> Dataset extract:
>>

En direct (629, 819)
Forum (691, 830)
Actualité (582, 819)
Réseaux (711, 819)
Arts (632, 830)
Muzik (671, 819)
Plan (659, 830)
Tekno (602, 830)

<<
>>

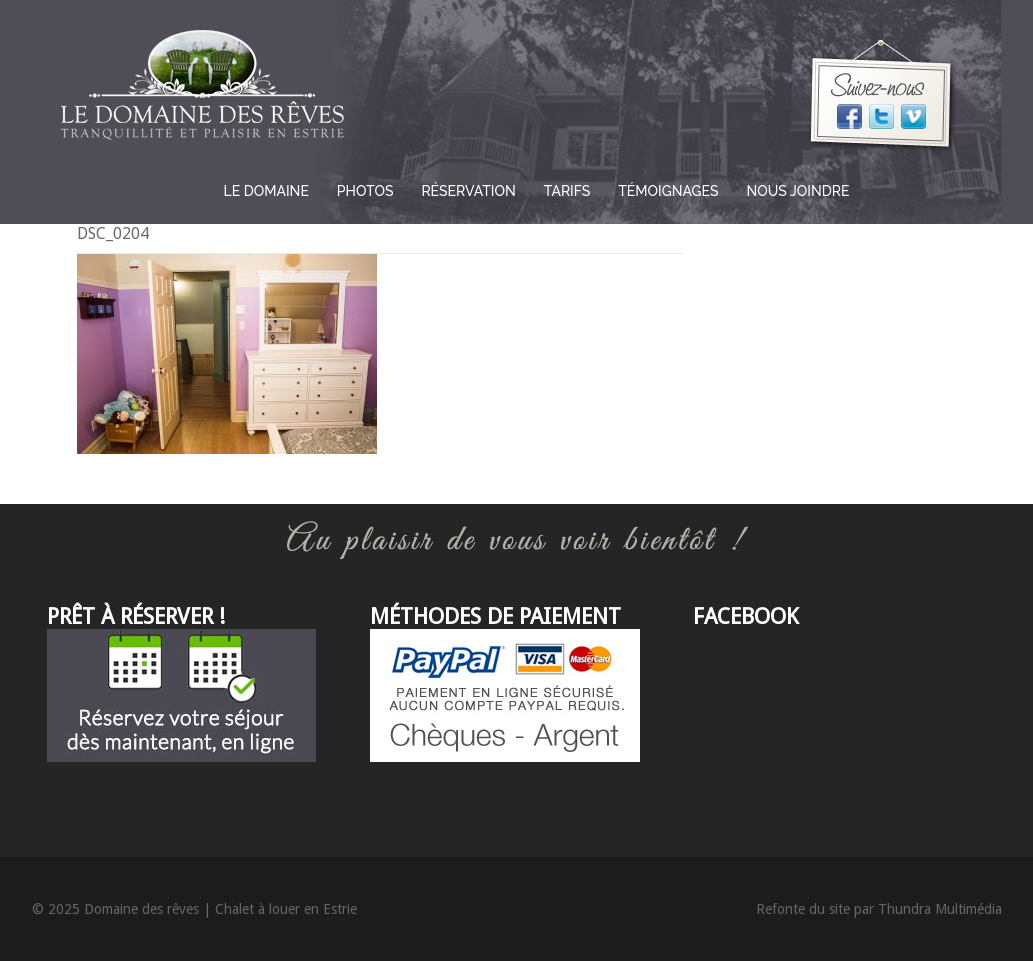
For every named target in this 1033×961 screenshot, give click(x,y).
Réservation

<<
>>

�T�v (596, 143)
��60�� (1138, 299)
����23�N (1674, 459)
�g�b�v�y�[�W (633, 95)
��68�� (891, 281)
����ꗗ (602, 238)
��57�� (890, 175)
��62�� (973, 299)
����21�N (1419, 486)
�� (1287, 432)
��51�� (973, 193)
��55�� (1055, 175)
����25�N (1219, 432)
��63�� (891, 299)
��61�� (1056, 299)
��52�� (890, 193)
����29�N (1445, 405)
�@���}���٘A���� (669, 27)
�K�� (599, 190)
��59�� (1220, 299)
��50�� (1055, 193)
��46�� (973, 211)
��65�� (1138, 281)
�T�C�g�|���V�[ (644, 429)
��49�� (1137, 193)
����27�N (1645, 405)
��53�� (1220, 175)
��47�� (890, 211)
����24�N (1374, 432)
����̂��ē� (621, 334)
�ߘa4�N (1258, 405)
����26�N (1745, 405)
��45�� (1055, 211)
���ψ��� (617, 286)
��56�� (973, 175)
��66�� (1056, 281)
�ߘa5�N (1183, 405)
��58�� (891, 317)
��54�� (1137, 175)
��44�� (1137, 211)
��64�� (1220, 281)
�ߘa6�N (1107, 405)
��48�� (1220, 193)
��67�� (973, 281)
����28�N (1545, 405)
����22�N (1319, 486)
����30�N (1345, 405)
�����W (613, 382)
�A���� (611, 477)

<<

> Prompt:
Render the listing as a numbered list, leaving out any blank lines. Begin at the line that has "En direct (629, 819)", and stop after the line that has "Plan (659, 830)".

> Solution to this task:
1. En direct (629, 819)
2. Forum (691, 830)
3. Actualité (582, 819)
4. Réseaux (711, 819)
5. Arts (632, 830)
6. Muzik (671, 819)
7. Plan (659, 830)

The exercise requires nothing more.